On Tuesday, Los Angeles County passed a controversial new law called Measure B, or, to use the propaganda-y nickname its framers have given it, the Safer Sex in the Adult Film Industry Act. While it sounds like a good idea — who doesn't like safer sex?! — its passage has been met with strong protests from porn studios and adult film actors, who claim the Measure is much worse than meets the eye. Rather than promoting safer sex, they argue, Measure B is a solution in search of a problem, an overreach into the artistic expression of people who have sex on camera. And, once enacted, it could actually make the day-to-day life of porn actors worse — or prompt the industry to just pick up and move.
More than 55% of Los Angeles County voters cast their votes in favor of Measure B on Tuesday. In addition to the condom requirement, once the law's enacted, adult film studios will have to apply and pay for public health permits before shooting. Studios will also have to shoulder the cost of paying for a public health inspector to visit shoots to make sure that the law's being followed. So how do the actors that the law is supposedly "protecting" feel about it? Not excellent!
Jessica Drake, a performer and director with Wicked Pictures, told me that the law is more than what it seems. The Measure goes further than requiring just condoms, and language that mentions "barrier protection" doesn't specify what type of barrier protection is required. Full application of Measure B could mean that barrier protection is required for all penetrative activities, including digital penetration or oral sex. And while I'm sure gloved butt fingering has its place in the masturbator's pantheon, porn audiences don't want all latex, all the time. The porn industry peddles fantasy. And there's no reality check quite like watching a guy playing a randy pizza man producing a dental dam before going down on a housewife.
Drake herself works for a studio that requires condom use, but she's not in favor of an external law mandating that all performers make the same choice. "I've built an entire career on using condoms, but that's my personal choice," she said. Adult film actor James Deen told me that, additionally, mandated condom use can be incredibly uncomfortable for female performers, and can even lead to anal or vaginal tearing during hours-long shoots.

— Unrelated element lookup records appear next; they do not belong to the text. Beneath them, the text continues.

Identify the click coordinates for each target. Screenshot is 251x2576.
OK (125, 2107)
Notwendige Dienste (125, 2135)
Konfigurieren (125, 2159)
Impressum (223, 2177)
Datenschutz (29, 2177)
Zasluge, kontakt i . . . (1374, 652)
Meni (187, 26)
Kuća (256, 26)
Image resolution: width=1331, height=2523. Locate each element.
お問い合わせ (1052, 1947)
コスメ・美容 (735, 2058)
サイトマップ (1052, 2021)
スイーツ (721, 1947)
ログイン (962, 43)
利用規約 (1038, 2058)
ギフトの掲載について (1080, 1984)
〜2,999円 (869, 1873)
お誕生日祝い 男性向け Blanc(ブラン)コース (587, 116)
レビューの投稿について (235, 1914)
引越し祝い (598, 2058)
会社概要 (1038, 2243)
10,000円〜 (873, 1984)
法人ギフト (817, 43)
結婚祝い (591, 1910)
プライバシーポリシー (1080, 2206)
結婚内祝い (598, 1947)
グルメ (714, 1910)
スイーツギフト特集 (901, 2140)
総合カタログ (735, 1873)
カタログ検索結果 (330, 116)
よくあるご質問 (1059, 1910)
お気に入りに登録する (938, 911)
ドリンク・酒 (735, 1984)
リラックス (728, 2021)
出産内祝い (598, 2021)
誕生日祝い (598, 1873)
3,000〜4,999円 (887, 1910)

Deen and Drake both argue that Measure B is a solution in search of a problem. Framers of the legislation say there are specific examples of non-use of condoms leading to disease outbreaks on set, but Drake points out that the last time there's been HIV on-set has been 2004. Performers are tested often, and they're not allowed to shoot unless they get a clear bill of health.
"People want people generally to be safe, but they don't understand that we already are safe," says Deen. And recklessness when it comes to disease is just not part of the culture, he added. "We do care about each other. We are a small community."
Drake told me that she believes that public misunderstanding and prudery about the porn industry drove LA County voters to impose restrictions that don't make sense. "When you mention porn to some pople you just see the sleazy guy with the gold chains and some young helpless girl in a hotel room and that's not how it is at all," she said.
On a larger philosophical level, Deen says he has a problem with the law because it unfairly singles out the adult film industry and infringes on his right as a performer to free speech. "What bothers me personally about it is that I don't like the fact that someone is telling me what I can or can't do while I'm making movies." He's got a point. To borrow an analogy Deen used, the law requires motorcycle riders in the state of California to wear a helmet. But the movie industry isn't subject to the law, provided the helmet-less stunts are executed in a controlled environment by professionals. Having sex without a condom is a risky behavior, but it's much less risky when you consider the voluntary testing actors undergo and the controlled environment of a shoot.
Still, Deen admits the self-policing of the industry isn't perfect, and that maybe public health groups would be less motivated to police the industry if there was actually official protocol written down somewhere instead of a widely agreed-upon set of behaviors governed by an honor system. And Drake admits that there was an instance of a performer testing positive for syphilis recently, which gave proponents of B fodder, even though condom use isn't 100% effective in preventing the spread of syphilis.
In an anti-Measure B op-ed, the LA Times called the law "well intentioned, but it is likely to stymie county government and bring little benefit to performers." From speaking to performers, we're inclined to agree.
The Free Speech Coalition sent a letter to Los Angeles County on Wednesday, announcing that they intended to challenge the law in court. And if that challenge fails? Expect the adult film industry to pick up and move a county over, or to Nevada, where localities are eager for the tax revenues that come along with hosting a billion dollar business.